Even the articles listed at the bottom of this page — Welcome to Think Forward: Learning with AI, Think Forward: AI and educational assessments, and Can we educate every child "to the max"? — assume that children should be taught essentially the same knowledge/skills they acquire in today's classrooms. It's legitimate as an organization or writer to focus only on a specific segment of the business — teacher tech in this case — so criticizing the lack of discussion of young humans learning this new technology to use in higher ed or work might be unfair (I'll click through and read the other CRPE articles to more fully understand the mission of this substack).
Admittedly, the article's title : "Is AI 'Destined to Fail'?" : prompted me to think it is about teaching/education fads and my observations over 20 years of teaching of teacher resistance to change in the classroom kicked in. It's hard not to notice that the classrooms of the 2020s look little different from Miss Landers's 1950s classroom. The social and technological achievements and tools that transformed retail stores, airplanes, communications, mass media, family, etc. have missed schools, leaving them essentially unchanged. Unfortunately, this means students today are pretty much living in the same educational structure their great-grandparents "enjoyed".
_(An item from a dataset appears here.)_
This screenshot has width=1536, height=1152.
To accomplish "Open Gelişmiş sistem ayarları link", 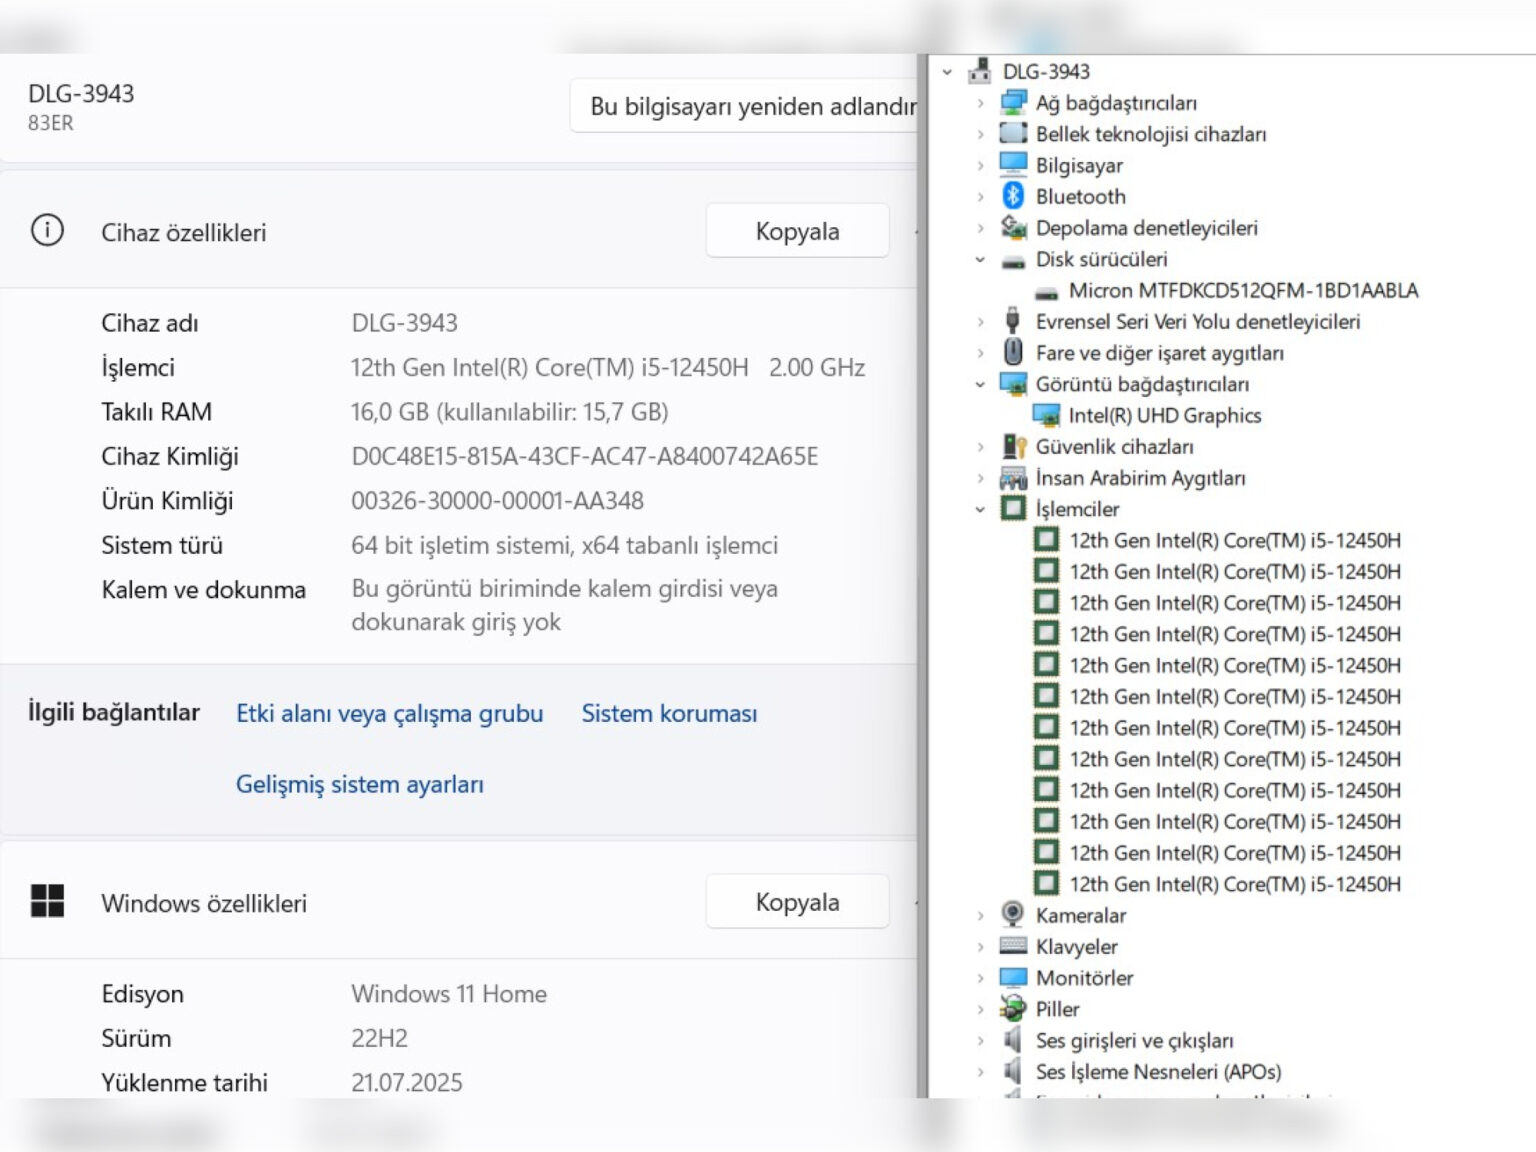I will click(359, 785).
There's a reason the word "fad" is used in this article.
Employers are anxious to hire talent that have ChatGPT experience. Gartner estimates that 70% of white collar workers use ChatGPT daily in their work tasks. Yet, whole school divisions are banning access to AI chatbots for both students and staff. Color me more than a little puzzled.
There are good reasons why teachers as a group might be more resistant to change than most other professions: I used to joke that school teachers and farmers are the most knowledgeable job applicants — farmers because they've spent their whole lives at their future workplaces and teachers aren't far behind. Consider that every teacher comes to their first job after spending 17 years in a classroom — we must ask ourselves, armed with that cultural experience, what sane teacher would want to change the workplace they likely find great comfort in?
Should we be surprised that when it comes to policy and practices guidance, "state teams continue to diverge in what they prioritize—and what they are proposing schools do"? They have little incentive to change teaching practices — and consequent learning — much less the culture. And those classrooms are sacrosanct.
If I'm a teacher reading your final declaration — "AI’s potential to make education more personalized and accessible..." — I see only the end of my world.
My response to Ben Riley's "Another Mindless Mistake? We humans haven’t learned how humans learn" is that humans learn when they have reason to learn — such as for a job or something tangible.